I walked beside him, awe-struck, as if I were passing under a spell. There could be no other building so beautiful in the world, and it was harder than ever to realize that man had created it. The golden mosaic of the domed roof, arching above the purple-brown of the alabaster walls, was like sunrise boiling over the massed clouds of a dark horizon. Light seemed generated by the glitter of that mosaic; and the small white windows of the dome gained such luminous blues and pale gold glints, from sky without and opal gleams within, that they were changed to stars. The pavement was opaline, too, with a thousand elusive tints and jewelled colours, waving like the sea. It was all I could do not to touch Mr. Barrymore's arm or hand for sympathy.
We didn't speak as we passed out. I was almost glad when the spell was broken by the striking of the great, blue clock opposite San Marco, and the slow procession of the life-size mechanical figures which only open their secret door on fête days, such as this chanced to be.
Watching the stiff saints go through their genuflexions put me in a good mood for an introduction to the pigeons, which I longed to have for friends—strange little stately ruffling things, almost as mechanical in their strut as the figures of the clock; so metallic, too, in their lustre, that I could have believed them made of painted iron.
Some wore short grey Eton jackets, with white blouses showing behind; these were the ladies, and their faces were as different as possible from those of their lovers. So were the dainty little coral feet, for alas! the masculine shoes were the pinker and prettier; and the males, even the baby ones, were absurdly like English judges in wigs and gowns.
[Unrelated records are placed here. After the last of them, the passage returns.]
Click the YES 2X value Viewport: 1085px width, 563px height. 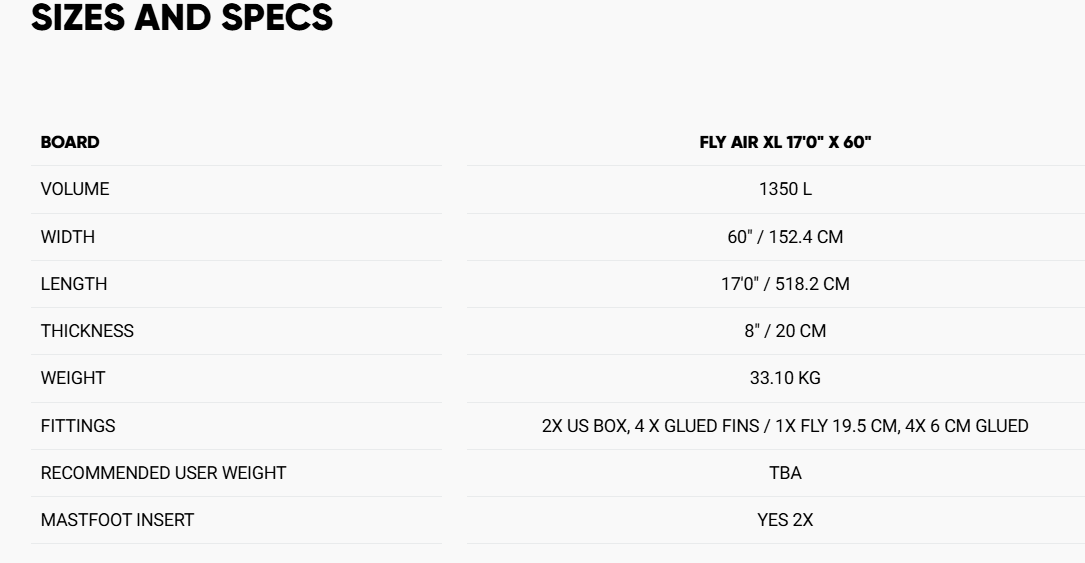785,521
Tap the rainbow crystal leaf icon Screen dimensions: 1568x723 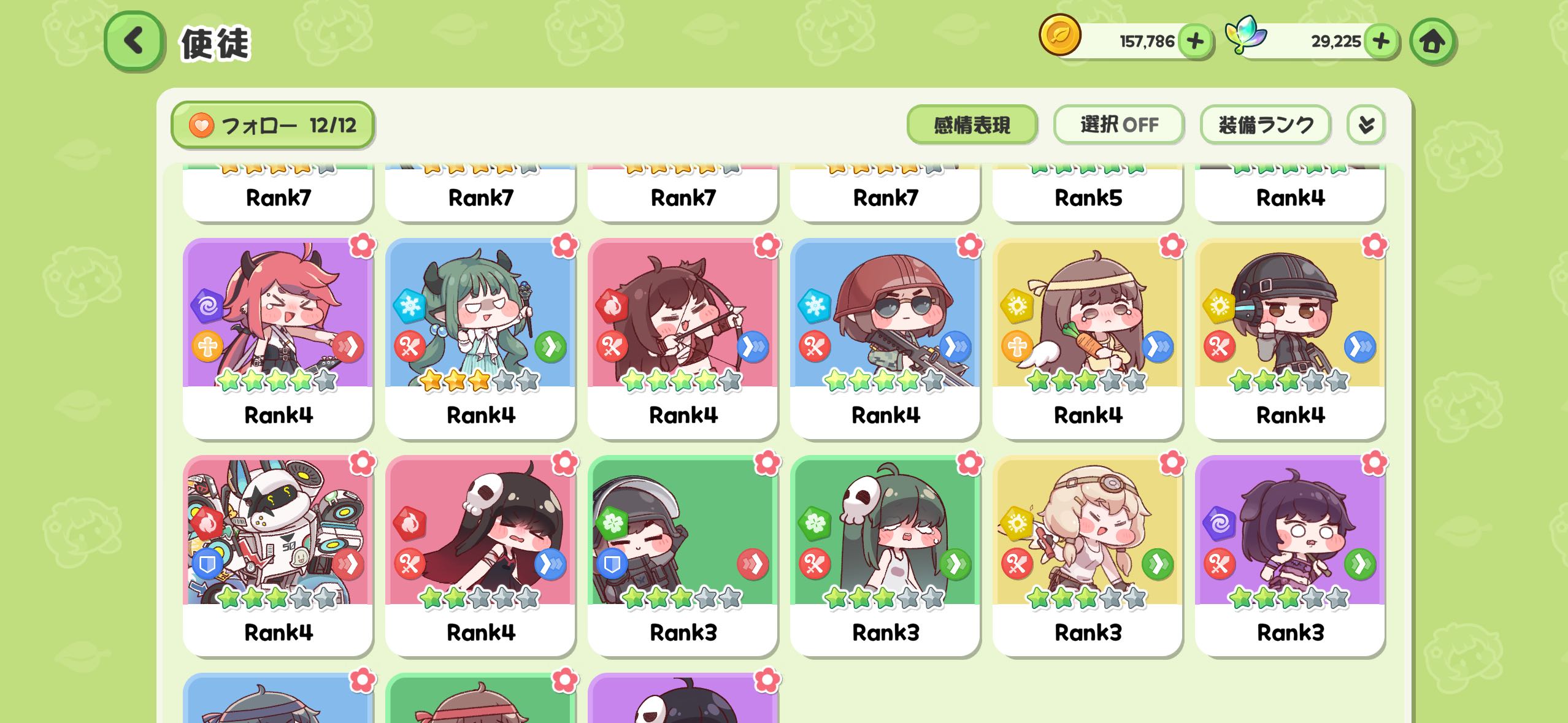(x=1245, y=35)
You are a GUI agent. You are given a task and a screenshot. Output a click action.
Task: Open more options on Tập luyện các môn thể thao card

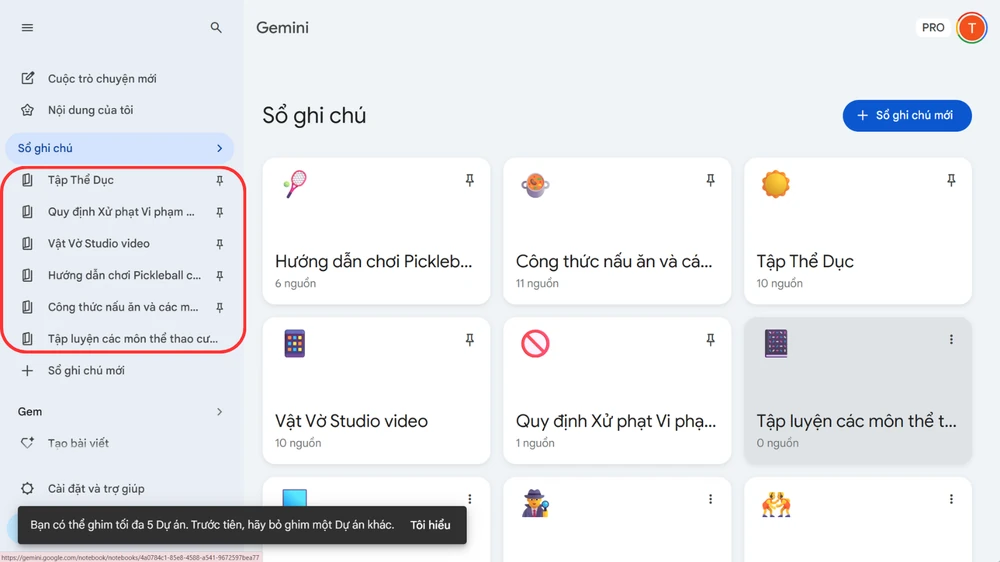(951, 340)
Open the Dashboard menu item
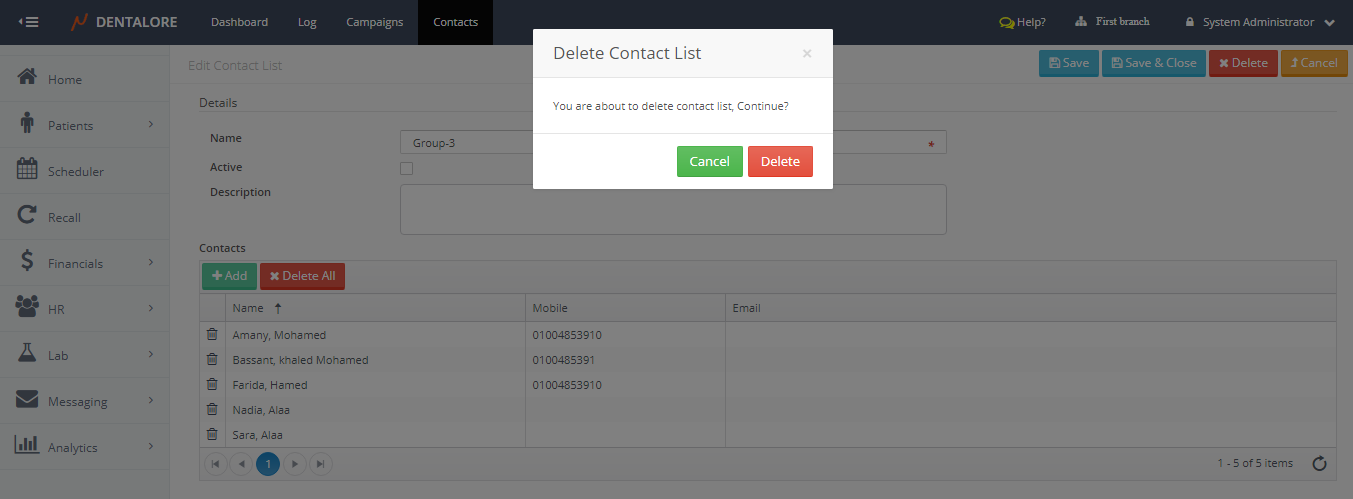 pyautogui.click(x=239, y=22)

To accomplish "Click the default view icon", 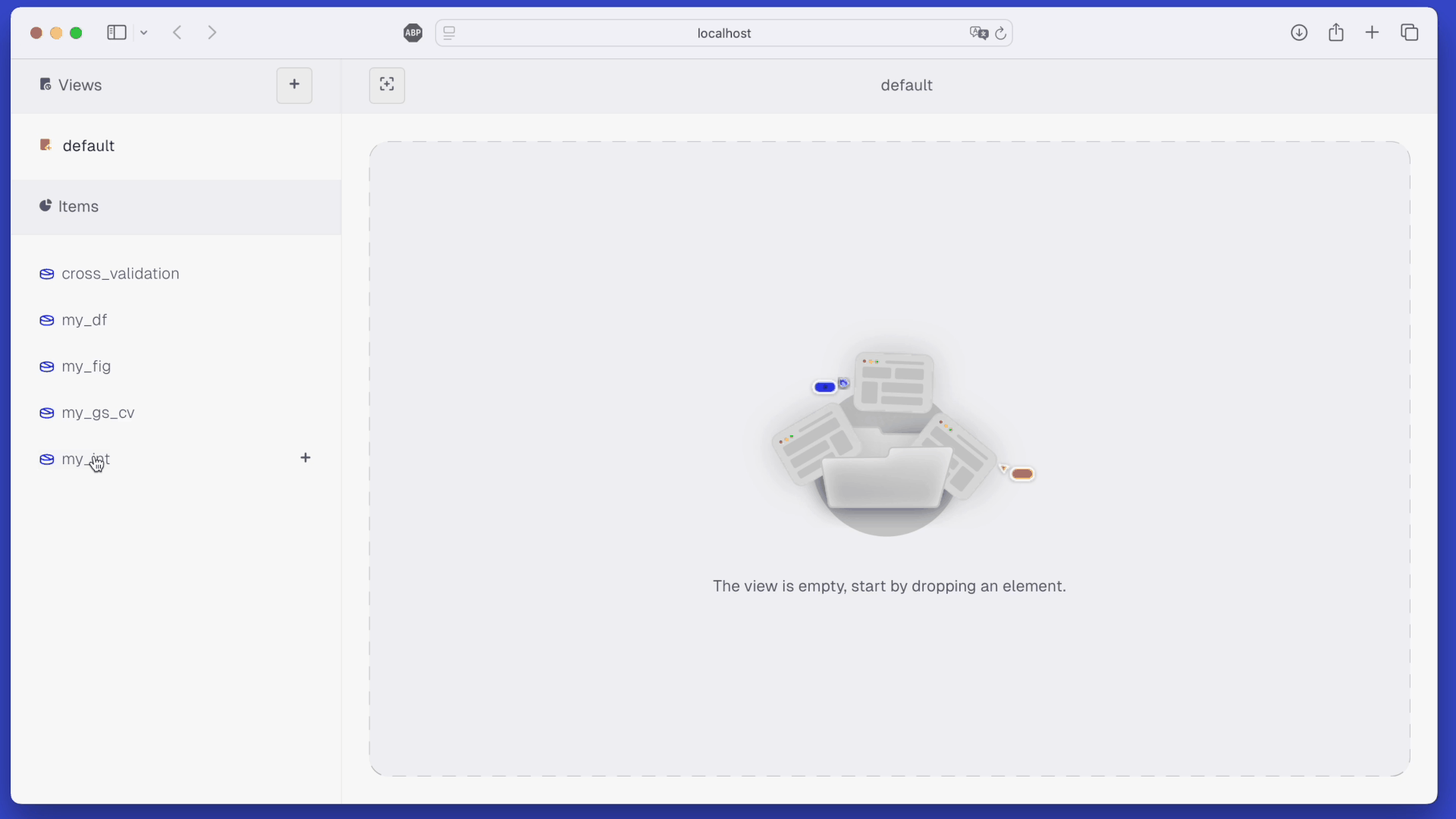I will click(x=46, y=145).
It was charming to watch the developments of pigeon love-stories on that blue-and-gold day, which was my first in the Grand Piazza of San Marco. How the lady would patter away, and pretend she didn't know that a rising young judge had his eye upon her! But she would pause and feign to examine a grain of corn, which I or some one else had thrown, just long enough to give him a chance of preening his feathers before her, spreading out his tail, and generally cataloguing his perfections. She would pretend that this demonstration had no effect upon her heart, that she'd seen a dozen pigeons within an hour handsomer than he; but the instant a rival belle chanced (only it wasn't chance really) to hop that way and offer outrageous inducements to flirtation, she decided that, after all, he was worth having—and, alas! sometimes decided too late.
That same afternoon Mr. Barrymore took me to the little church of San Giorgio degli Schiavoni to see the exquisite Carpaccios, because he was of opinion that Aunt Kathryn and Beechy would prefer to go shopping. Yet, after all, who should appear there but Beechy and Sir Ralph!
Beechy thought the dragon a delightful beast, with a remarkable eye for the picturesque, judging from the way in which he had arranged the remains of his victims; and she was sorry for him, dragged into the market-place, so pitifully shrunken, beaten, and mortified was he. She wanted to live in all the mediæval castles of the picture-backgrounds, and was of opinion that the basilisk's real intentions had been misunderstood by the general public of his day. "I should love to have such a comic, trotty beast to lead about in Central Park," said she. "Why the octopi that the people cook and sell in the streets here now, are ever so much horrider. One might run away from them, if you like. Loathsome creatures! I do draw the line at an animal whose face you can't tell from its—er—waist. And only think of eating them! I'd a good deal rather eat a basilisk."
Beechy was also convinced—before she crossed the Bridge of Sighs—that many people, especially Americans, would pay large sums or even commit crimes, in order to be put in prison at Venice. "Such a lovely situation," she argued, "and lots of historical associations too." But afterwards, when she had seen where Marino Faliero lay, and the young Foscari, she was inclined to change her mind. "Still," she said, "it would be an experience; and if you couldn't afford to stop at a hotel, it might be worth trying, if you didn't have to do anything very bad, and were sure of getting a cell on the canal."
Neither Beechy nor Aunt Kathryn cared much for the churches or the pictures, so they and Sir Ralph bargained for Venetian point or the lace of Burano, or went to the glass makers', or had tea at the Lido with the Corraminis, while Mr. Barrymore took me to the Frari, the Miracoli, and other churches that he loved best, or wandered with me among the glorious company of artists at the Accademia, and in the Doges' Palace. But Beechy did join in my admiration and respect (mingled with a kind of wondering pity) for the noble army of marble lions in Venice.
Oh, those poor, splendid lions! How sad they look, how bitter is the expression of their ponderous faces. Especially am I haunted by the left-hand lion in the Piazza degli Lioni, hard by San Marco. What can have happened to him, that he should be so despairing? Whatever it was, he has never got over it, but has concentrated his whole being in one, eight-century-long howl ever since. He is the most impressive of the tribe; but there are many others, big and little, all gloomy, sitting about in Piazzas, or exposed for sale in shops, or squatting on the railings of balconies. When I think of that fair city in the sea, I shall often want to run back and try to comfort some of those lions.